WRITTEN REQUEST A -> Please repeat the records word for word, everything from the line containing "You are a GUI" down to the end of the records, with both ends included and the pictures left out.
— Start SELECTED PASSAGE —
When I got home that night, I popped Gregg Araki’s Mysterious Skin into the DVD player. I haven’t actually seen much Araki — I think maybe only The Doom Generation which I didn’t like all that much — but Mysterious Skin is quite a notable achievement. A gut-wrenching story (adapted from Scott Heim’s novel) about two very different young men’s long-term responses to their childhood molestation. This is a film that will stick with you and not let you go.
Watching Mysterious Skin kept me up pretty late, which meant on Sunday I got started late as well. I also couldn’t manage to focus enough to figure out the best way to get to as many films in one theater (for one ticket price, natch!). The schedules didn’t seem to want to help, and my priority for the day was to get to Munich, whether it was at the Village East or not. And then there was the rain.
I got into Manhattan in an attempt to see Munich at the Village East at like 2:15 or something. I arrived at 2:10; it was sold out. I thought I’d hustle up to the Loews on 19th Street for the 2:45, but when I got there at 2:30 (already with pants cuffs pretty wet), it too was already sold out. I started looking at schedules and realizing that everything I had planned was relatively shot-to-shit, so I went back to the Village East in order to catch the 3:20 Munich, which I did. Munich will surely get its own post, but my quick opinion is very middle of the road. My problems with the film lie solely in the filmmaking, and they likely stem from my own expectations that Spielberg is simply better than this. I’ve noticed several trends in Spielberg’s last several movies, but the biggest one that hit me while watching Munich is that he’s become lazy. I wonder how interested he really is in narrative feature filmmaking now as opposed to simply trying to get certain points across. It’s almost as if he is so technically proficient a director and has his own formula down so well that he doesn’t look for ways to make his own filmmaking exciting and fresh. The thing is, it works. Most people will probably get sucked in by Munich, and that’s fine. But personally, I want something more. (Again, I’ll go into more detail later.)
— End SELECTED PASSAGE —
— Start GIVEN RECORDS —
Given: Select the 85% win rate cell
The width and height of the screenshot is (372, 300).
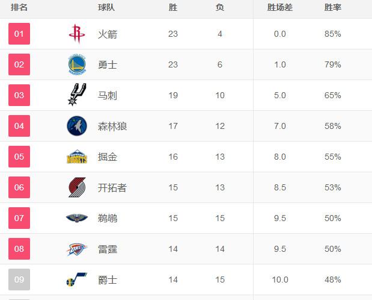Looking at the screenshot, I should click(332, 34).
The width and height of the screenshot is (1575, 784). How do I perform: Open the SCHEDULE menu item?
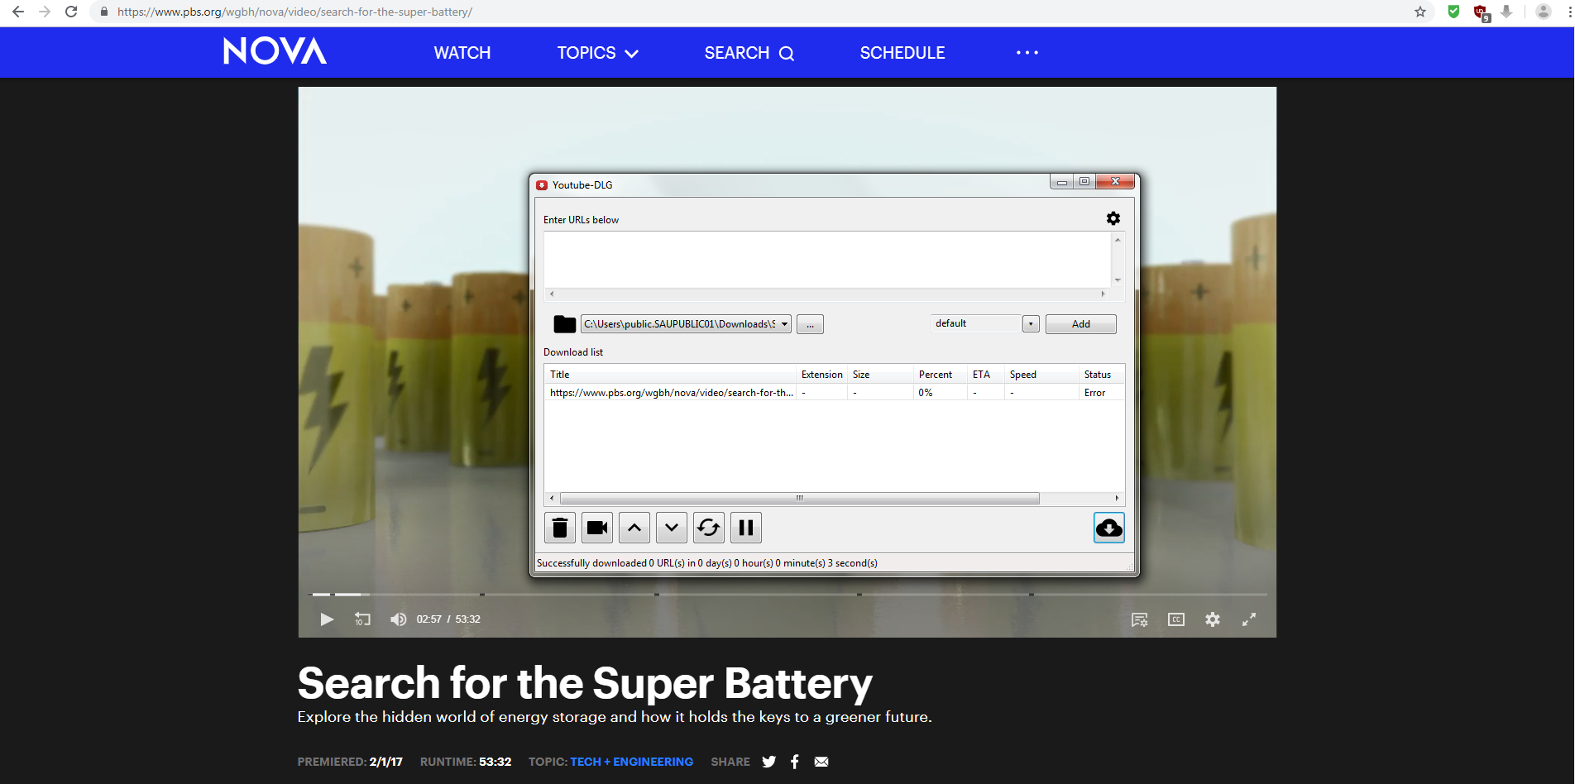tap(902, 52)
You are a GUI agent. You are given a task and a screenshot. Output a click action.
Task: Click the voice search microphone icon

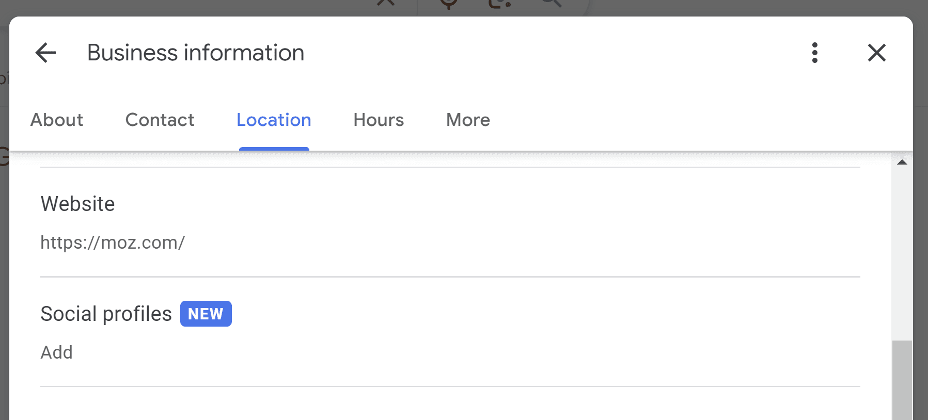(x=449, y=3)
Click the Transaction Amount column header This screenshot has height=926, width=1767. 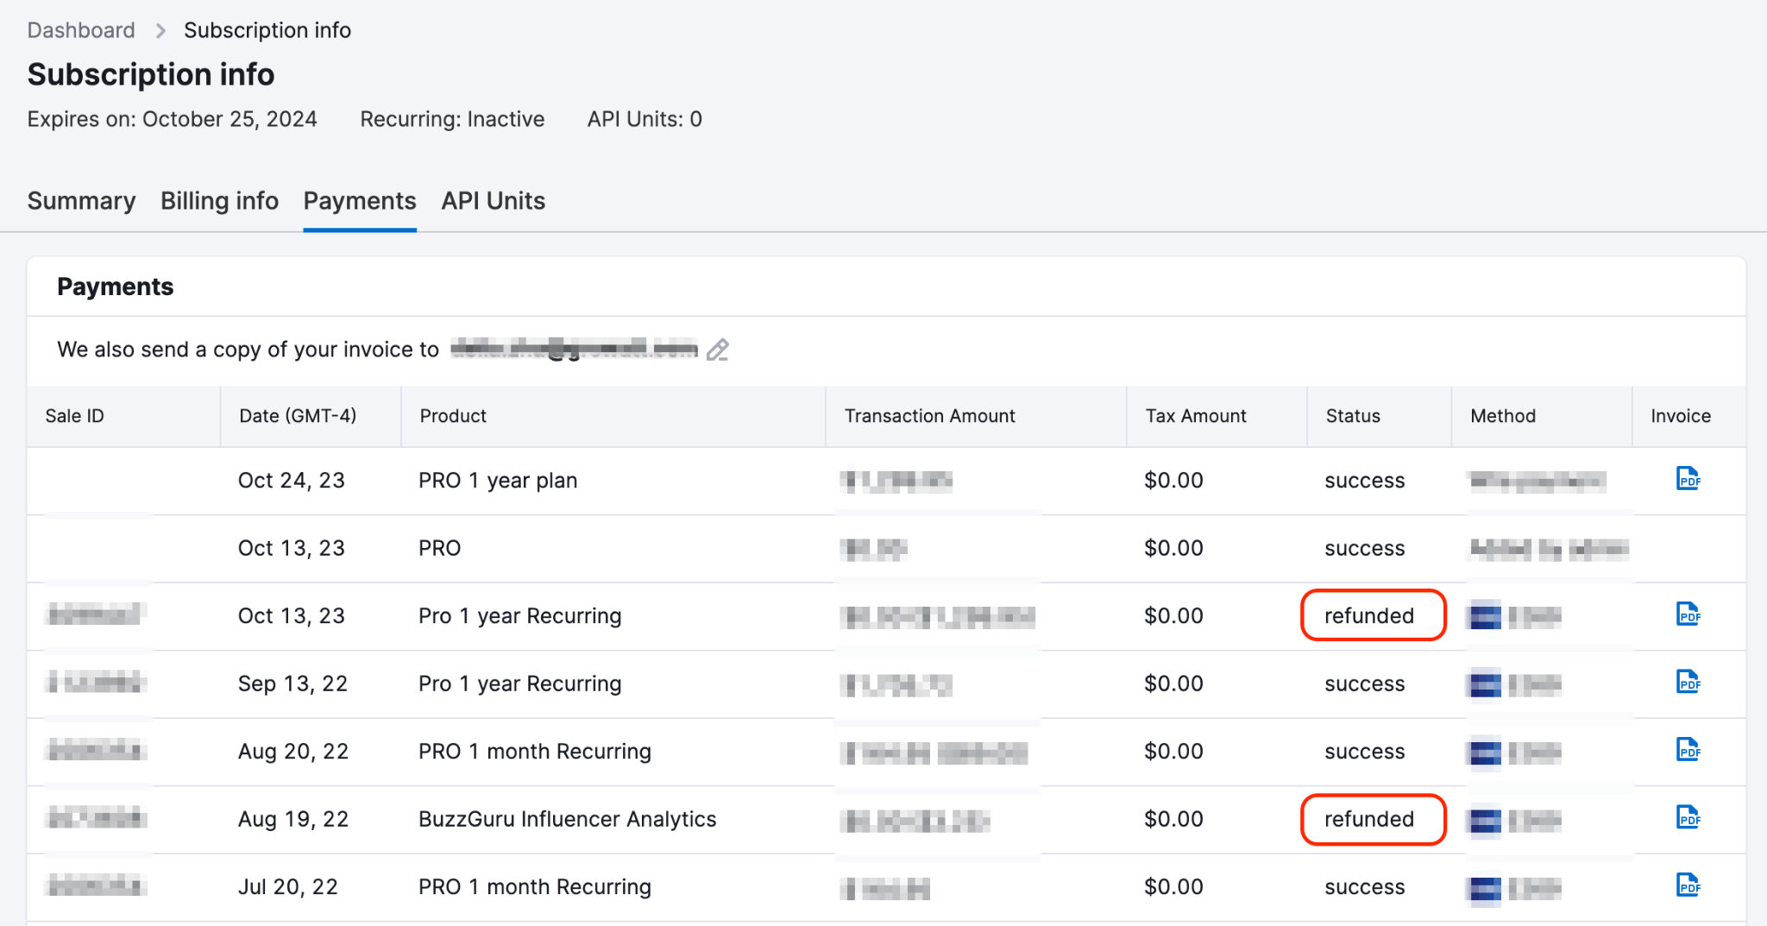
— End GIVEN RECORDS —
WRITTEN REQUEST B -> Reproduce the passage of the film diary word for word, everything from "When I got home" down to "was the rain.".

ANSWER A ->
You are a GUI agent. You are given a task and a screenshot. Output a click action.
Task: Click the voice search microphone icon

(x=449, y=3)
Click the Transaction Amount column header This screenshot has height=926, width=1767. 

ANSWER B ->
When I got home that night, I popped Gregg Araki’s Mysterious Skin into the DVD player. I haven’t actually seen much Araki — I think maybe only The Doom Generation which I didn’t like all that much — but Mysterious Skin is quite a notable achievement. A gut-wrenching story (adapted from Scott Heim’s novel) about two very different young men’s long-term responses to their childhood molestation. This is a film that will stick with you and not let you go.
Watching Mysterious Skin kept me up pretty late, which meant on Sunday I got started late as well. I also couldn’t manage to focus enough to figure out the best way to get to as many films in one theater (for one ticket price, natch!). The schedules didn’t seem to want to help, and my priority for the day was to get to Munich, whether it was at the Village East or not. And then there was the rain.